* _Action item_
Only one stretch of the data is wanted: the line containing "You are a computer-use agent. The height", the line containing "Given: Select krótsza", and every line between them, copied exactly.

* _Data extract_
- - - - - - -
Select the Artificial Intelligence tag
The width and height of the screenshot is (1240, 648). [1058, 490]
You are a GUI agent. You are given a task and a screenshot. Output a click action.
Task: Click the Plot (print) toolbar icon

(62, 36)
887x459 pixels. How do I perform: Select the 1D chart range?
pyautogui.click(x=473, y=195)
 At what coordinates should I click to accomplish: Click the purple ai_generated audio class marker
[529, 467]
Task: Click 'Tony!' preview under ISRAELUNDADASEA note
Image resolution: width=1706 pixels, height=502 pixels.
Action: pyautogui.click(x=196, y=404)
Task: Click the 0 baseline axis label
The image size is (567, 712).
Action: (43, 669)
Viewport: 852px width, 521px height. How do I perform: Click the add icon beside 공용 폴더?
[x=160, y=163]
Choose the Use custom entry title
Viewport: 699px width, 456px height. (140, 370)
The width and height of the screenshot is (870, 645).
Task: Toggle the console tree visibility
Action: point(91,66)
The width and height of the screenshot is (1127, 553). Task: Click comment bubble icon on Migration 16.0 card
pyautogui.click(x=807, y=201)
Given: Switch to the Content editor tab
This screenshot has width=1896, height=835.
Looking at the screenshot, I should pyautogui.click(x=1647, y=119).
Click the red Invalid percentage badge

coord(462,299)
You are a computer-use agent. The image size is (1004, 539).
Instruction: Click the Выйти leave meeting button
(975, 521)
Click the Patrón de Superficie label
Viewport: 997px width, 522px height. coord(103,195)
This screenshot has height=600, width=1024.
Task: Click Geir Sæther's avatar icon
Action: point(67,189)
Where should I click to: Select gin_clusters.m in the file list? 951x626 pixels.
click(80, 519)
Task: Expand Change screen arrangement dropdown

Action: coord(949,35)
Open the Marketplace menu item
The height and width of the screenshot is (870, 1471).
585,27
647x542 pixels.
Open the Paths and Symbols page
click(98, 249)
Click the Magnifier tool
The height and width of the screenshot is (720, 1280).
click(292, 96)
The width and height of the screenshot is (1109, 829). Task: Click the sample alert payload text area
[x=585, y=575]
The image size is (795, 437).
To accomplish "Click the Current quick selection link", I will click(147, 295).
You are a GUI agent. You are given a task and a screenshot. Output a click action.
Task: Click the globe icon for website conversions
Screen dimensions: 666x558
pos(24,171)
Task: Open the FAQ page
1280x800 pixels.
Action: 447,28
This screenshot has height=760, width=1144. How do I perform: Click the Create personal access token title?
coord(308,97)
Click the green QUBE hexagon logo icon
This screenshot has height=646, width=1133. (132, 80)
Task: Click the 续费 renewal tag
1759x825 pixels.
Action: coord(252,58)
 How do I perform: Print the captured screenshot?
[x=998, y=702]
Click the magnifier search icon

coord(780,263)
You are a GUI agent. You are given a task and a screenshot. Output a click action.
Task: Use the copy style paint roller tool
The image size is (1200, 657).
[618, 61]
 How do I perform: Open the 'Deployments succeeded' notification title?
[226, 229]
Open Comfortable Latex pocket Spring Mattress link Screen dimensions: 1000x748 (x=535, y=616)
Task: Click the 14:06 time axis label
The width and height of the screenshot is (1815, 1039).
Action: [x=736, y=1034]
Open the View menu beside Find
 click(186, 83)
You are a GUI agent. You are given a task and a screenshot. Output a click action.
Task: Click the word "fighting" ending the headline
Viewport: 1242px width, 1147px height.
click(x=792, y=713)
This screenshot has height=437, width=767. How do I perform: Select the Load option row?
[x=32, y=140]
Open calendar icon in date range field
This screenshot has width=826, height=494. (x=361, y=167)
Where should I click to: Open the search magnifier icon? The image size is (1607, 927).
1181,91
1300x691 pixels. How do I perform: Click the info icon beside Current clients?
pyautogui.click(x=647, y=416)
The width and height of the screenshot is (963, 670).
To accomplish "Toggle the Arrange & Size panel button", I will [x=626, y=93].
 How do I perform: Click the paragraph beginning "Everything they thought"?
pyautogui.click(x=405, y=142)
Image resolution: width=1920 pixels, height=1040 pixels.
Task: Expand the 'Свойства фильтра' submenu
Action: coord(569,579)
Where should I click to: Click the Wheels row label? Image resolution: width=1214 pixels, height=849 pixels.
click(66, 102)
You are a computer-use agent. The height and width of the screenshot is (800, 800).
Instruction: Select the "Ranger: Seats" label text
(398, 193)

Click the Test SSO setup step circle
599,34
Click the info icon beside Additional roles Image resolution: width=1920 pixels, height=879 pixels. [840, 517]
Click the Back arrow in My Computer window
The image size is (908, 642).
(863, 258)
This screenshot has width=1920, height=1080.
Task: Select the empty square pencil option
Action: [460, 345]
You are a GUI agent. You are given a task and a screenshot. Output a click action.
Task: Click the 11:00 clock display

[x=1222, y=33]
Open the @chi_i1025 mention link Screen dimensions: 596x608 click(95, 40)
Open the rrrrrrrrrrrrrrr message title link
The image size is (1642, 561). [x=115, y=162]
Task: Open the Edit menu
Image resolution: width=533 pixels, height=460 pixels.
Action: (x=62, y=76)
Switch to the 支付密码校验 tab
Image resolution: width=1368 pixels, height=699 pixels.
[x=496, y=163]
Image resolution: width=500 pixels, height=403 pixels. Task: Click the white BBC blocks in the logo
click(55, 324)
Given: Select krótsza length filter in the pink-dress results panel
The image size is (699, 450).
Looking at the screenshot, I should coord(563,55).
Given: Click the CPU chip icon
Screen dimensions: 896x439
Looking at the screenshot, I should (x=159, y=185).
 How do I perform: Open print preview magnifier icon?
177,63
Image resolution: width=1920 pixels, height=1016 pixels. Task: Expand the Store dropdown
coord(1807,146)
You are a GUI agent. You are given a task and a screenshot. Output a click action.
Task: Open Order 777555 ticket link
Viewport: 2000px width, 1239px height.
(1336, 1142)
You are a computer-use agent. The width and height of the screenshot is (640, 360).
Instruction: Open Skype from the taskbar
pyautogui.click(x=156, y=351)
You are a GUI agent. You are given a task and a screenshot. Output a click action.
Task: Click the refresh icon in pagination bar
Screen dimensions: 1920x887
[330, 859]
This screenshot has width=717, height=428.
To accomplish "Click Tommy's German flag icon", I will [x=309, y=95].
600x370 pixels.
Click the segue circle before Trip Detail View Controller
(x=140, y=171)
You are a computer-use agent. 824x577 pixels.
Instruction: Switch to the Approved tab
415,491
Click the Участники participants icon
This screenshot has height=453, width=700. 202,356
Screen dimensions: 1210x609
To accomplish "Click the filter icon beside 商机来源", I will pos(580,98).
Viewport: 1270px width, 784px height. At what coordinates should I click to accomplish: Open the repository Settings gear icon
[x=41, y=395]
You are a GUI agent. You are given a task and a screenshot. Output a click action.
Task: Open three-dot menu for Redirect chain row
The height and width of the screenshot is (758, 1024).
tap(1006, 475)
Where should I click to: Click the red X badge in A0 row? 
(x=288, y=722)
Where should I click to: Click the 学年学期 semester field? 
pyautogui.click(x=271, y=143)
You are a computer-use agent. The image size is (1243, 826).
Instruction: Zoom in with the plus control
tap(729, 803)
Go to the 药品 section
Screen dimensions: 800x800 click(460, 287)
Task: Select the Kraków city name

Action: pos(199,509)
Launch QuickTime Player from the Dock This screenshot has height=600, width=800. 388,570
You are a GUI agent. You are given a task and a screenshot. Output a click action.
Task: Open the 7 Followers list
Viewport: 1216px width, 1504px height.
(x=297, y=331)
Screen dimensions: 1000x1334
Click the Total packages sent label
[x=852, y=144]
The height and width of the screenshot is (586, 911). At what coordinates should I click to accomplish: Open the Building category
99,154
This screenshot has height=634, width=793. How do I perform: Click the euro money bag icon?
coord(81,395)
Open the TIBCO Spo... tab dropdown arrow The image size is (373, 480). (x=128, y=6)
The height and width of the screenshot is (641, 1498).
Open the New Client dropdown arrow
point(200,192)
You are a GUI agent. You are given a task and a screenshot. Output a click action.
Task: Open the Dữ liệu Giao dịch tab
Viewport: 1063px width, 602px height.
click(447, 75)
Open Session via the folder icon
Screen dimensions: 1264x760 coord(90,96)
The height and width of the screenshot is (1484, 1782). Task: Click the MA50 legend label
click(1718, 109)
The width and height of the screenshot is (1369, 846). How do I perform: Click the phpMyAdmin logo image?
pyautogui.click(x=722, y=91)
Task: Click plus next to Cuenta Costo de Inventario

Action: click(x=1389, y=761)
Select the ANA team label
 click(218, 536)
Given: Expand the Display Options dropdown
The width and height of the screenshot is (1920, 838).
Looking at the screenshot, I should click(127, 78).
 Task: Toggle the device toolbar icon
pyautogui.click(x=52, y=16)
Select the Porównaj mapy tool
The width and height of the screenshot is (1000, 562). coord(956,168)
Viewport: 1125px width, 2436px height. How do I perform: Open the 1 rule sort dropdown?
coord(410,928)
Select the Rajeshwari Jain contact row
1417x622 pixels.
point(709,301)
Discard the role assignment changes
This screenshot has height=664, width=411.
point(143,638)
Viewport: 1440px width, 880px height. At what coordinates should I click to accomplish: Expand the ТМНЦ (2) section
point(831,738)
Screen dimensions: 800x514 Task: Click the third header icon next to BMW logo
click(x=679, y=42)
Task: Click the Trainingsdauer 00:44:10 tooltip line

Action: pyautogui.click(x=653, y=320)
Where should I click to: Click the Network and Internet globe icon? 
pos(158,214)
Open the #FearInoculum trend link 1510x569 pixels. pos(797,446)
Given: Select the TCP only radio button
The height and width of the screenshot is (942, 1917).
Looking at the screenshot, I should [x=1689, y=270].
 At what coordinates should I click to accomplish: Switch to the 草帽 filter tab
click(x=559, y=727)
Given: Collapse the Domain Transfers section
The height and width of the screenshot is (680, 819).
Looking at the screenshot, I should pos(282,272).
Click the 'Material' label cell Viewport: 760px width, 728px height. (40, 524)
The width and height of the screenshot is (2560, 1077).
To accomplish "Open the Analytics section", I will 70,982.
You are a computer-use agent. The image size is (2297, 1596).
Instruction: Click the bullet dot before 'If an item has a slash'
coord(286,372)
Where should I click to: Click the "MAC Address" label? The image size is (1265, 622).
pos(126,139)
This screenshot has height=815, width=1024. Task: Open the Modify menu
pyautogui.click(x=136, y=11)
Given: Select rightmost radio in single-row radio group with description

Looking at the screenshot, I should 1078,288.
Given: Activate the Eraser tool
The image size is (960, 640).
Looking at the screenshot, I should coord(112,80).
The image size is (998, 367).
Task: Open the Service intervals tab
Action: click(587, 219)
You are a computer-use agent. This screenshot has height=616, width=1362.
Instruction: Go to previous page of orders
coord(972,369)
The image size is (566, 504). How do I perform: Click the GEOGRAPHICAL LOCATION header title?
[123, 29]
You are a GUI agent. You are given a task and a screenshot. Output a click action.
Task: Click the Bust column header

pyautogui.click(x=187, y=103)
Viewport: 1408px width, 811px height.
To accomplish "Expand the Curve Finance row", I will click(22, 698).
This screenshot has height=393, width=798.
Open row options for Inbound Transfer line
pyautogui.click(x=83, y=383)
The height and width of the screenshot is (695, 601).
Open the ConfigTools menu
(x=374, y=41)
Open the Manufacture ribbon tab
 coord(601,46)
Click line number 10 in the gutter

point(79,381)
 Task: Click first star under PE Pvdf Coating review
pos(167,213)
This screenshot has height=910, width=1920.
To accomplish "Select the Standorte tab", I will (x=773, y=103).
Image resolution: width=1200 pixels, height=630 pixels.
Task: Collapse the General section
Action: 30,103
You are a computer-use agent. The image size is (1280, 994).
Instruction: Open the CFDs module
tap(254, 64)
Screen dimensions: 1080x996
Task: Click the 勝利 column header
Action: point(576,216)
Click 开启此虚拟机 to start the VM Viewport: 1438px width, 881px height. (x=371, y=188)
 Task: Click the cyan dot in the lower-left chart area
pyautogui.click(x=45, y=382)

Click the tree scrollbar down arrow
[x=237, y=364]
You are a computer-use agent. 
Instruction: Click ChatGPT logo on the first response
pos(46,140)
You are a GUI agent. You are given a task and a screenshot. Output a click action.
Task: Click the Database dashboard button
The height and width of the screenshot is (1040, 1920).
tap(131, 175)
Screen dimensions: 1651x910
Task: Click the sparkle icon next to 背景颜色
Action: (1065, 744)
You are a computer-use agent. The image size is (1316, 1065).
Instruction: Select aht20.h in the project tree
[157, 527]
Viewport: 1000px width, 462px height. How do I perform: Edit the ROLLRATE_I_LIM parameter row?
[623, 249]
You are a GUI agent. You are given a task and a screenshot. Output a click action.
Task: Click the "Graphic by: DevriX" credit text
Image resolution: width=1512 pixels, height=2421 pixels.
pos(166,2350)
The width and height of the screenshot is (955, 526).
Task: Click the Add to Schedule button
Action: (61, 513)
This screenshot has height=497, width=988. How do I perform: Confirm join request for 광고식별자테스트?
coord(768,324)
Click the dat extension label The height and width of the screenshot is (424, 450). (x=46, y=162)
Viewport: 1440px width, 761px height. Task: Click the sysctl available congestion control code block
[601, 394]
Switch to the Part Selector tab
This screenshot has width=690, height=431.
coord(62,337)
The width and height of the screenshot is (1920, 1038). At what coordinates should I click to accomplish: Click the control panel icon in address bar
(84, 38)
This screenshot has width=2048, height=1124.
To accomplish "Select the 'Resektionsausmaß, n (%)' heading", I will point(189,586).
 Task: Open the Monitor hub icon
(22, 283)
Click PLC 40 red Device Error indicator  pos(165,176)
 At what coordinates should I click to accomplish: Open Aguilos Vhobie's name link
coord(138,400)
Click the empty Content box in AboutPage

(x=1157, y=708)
- - - - - - -
* _Final answer_
You are a computer-use agent. The height and width of the screenshot is (800, 800).
Instruction: Select the "Ranger: Seats" label text
(398, 193)

Click the Test SSO setup step circle
599,34
Click the info icon beside Additional roles Image resolution: width=1920 pixels, height=879 pixels. [840, 517]
Click the Back arrow in My Computer window
The image size is (908, 642).
(863, 258)
This screenshot has width=1920, height=1080.
Task: Select the empty square pencil option
Action: [460, 345]
You are a GUI agent. You are given a task and a screenshot. Output a click action.
Task: Click the 11:00 clock display

[x=1222, y=33]
Open the @chi_i1025 mention link Screen dimensions: 596x608 click(95, 40)
Open the rrrrrrrrrrrrrrr message title link
The image size is (1642, 561). [x=115, y=162]
Task: Open the Edit menu
Image resolution: width=533 pixels, height=460 pixels.
Action: (x=62, y=76)
Switch to the 支付密码校验 tab
Image resolution: width=1368 pixels, height=699 pixels.
[x=496, y=163]
Image resolution: width=500 pixels, height=403 pixels. Task: Click the white BBC blocks in the logo
click(55, 324)
Given: Select krótsza length filter in the pink-dress results panel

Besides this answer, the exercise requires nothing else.